Março registra aumento das importações

16/04/2007

Março registra aumento das importações

Estimulado por um dólar enfraquecido, houve um crescimento de 51,7% em relação ao mesmo período de 2006

As importações baianas cresceram 51,7% em março deste ano, em comparação com o mesmo mês de 2006, e 60,8% em relação a fevereiro último.

No primeiro trimestre do ano, as compras externas do estado alcançaram US$ 1,3 bilhão, lideradas pela entrada de bens intermediários (insumos, peças e acessórios para equipamentos industriais), com 45% de participação, e de bens de capital (máquinas e equipamentos industriais), chegando aos 23,5%.

Os dados foram divulgados esta semana pelo Promo – Centro Internacional de Negócios da Bahia, vinculado à Secretaria da Indústria, Comércio e Mineração.

Por causa das projeções de crescimento da economia brasileira, a tendência é de elevação das importações sobre as exportações e com maior vigor do que a produção industrial interna.

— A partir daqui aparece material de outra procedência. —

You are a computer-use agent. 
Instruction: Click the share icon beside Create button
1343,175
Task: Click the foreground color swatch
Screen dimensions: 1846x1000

De acordo com o Promo, estimulado por um dólar enfraquecido, sem sinais de melhora, o mês de março apresentou um considerável crescimento das compras externas de bens de capital, automóveis, motores, aparelhos eletroeletrônicos, equipamentos mecânicos e insumos para a indústria petroquímica e metalúrgica, além de cacau e trigo.

Indicativo consistente.

Segundo técnicos do órgão, o crescimento das compras de alguns desses itens tem perfil nacional e é um indicativo consistente de substituição de produtos brasileiros por similares estrangeiros.

Na busca por maior competitividade, tanto no mercado interno quanto no externo, quem importa bastante consegue agüentar mais as conseqüências do câmbio valorizado.

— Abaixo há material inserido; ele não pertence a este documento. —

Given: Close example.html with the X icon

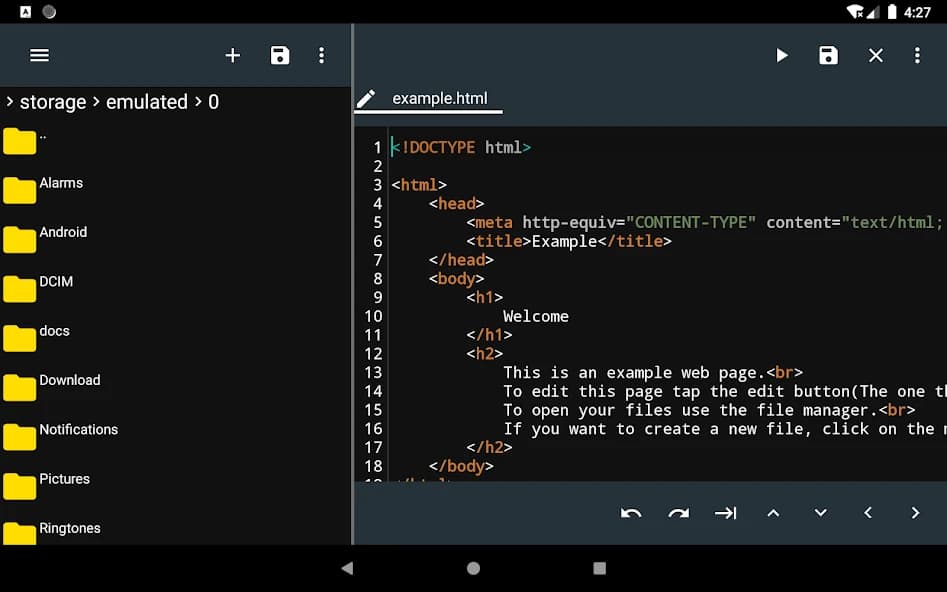Looking at the screenshot, I should tap(875, 55).
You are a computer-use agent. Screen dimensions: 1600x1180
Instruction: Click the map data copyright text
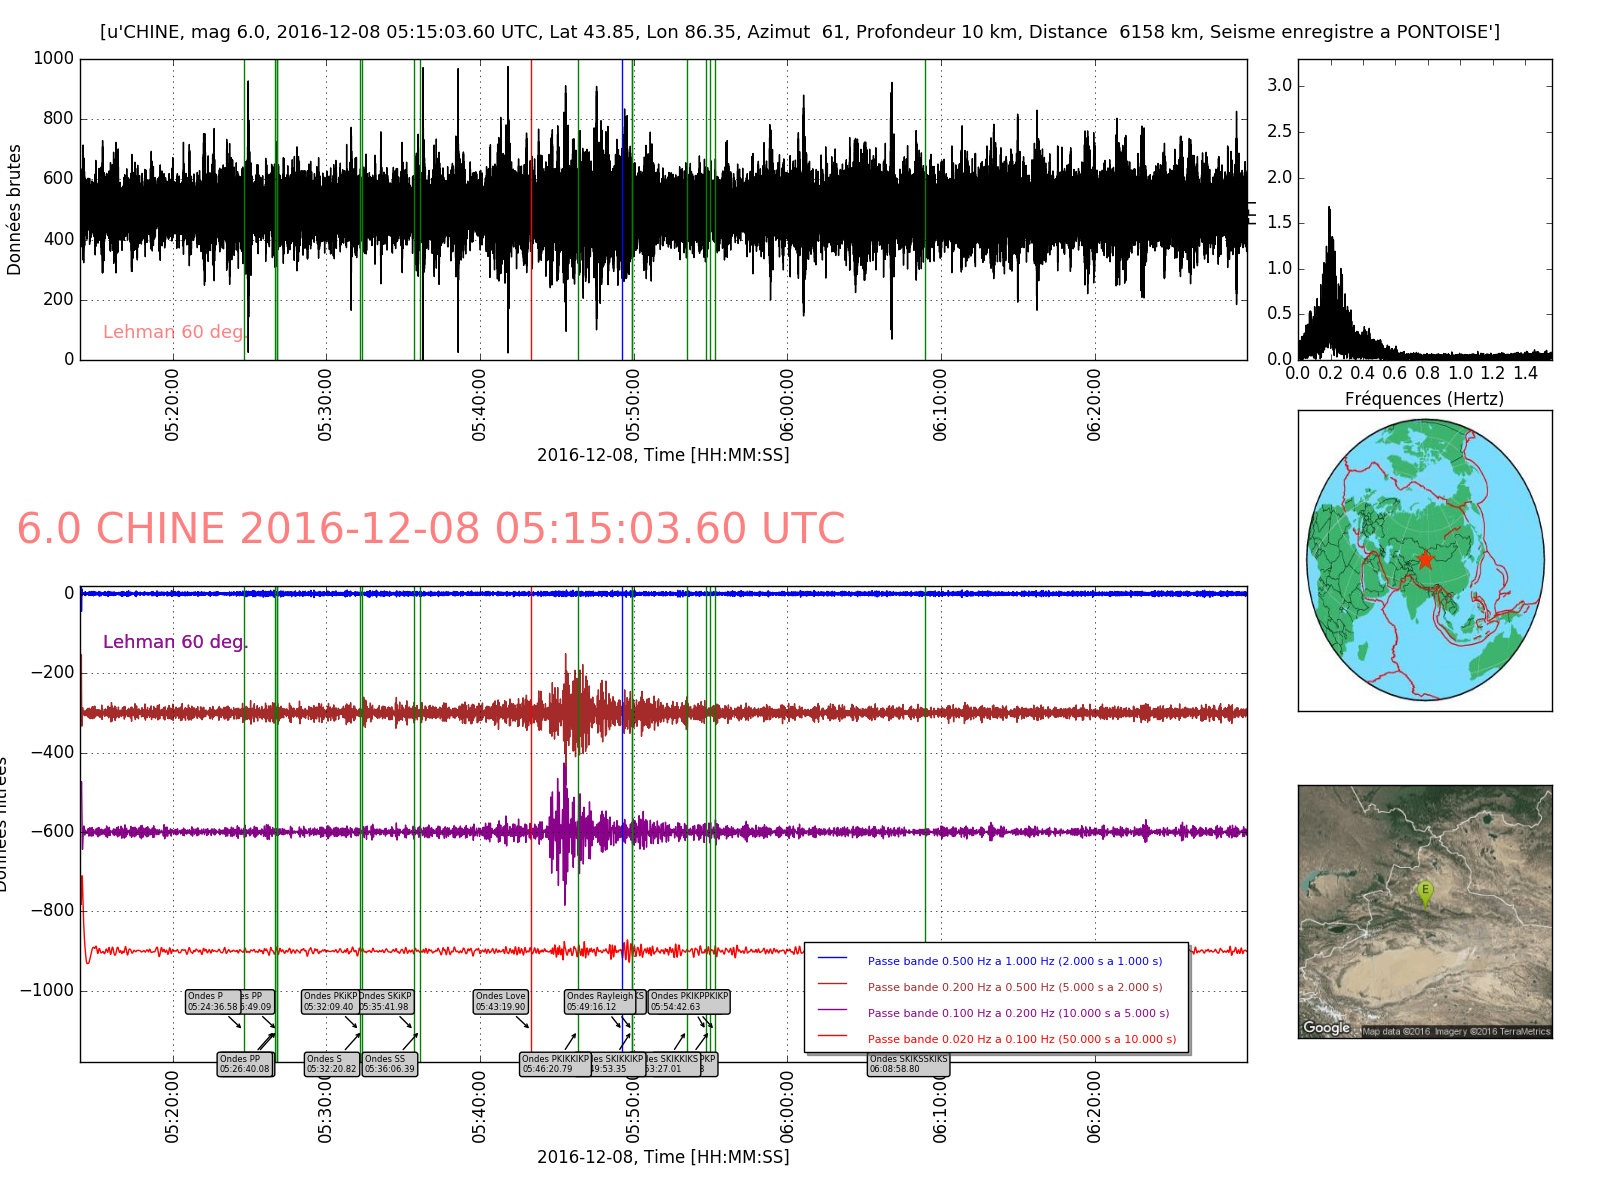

"A tendência é de que fatores como o câmbio não apresentem, por enquanto, mudanças significativas que venham a estimular um incremento das exportações. Dessa forma, o efeito da valorização do real nas exportações, mais sentido na redução das quantidades exportadas, acaba sendo compensado pelo aumento dos preços de várias mercadorias no mercado internacional", disse o superintendente do Promo, Ricardo Saback.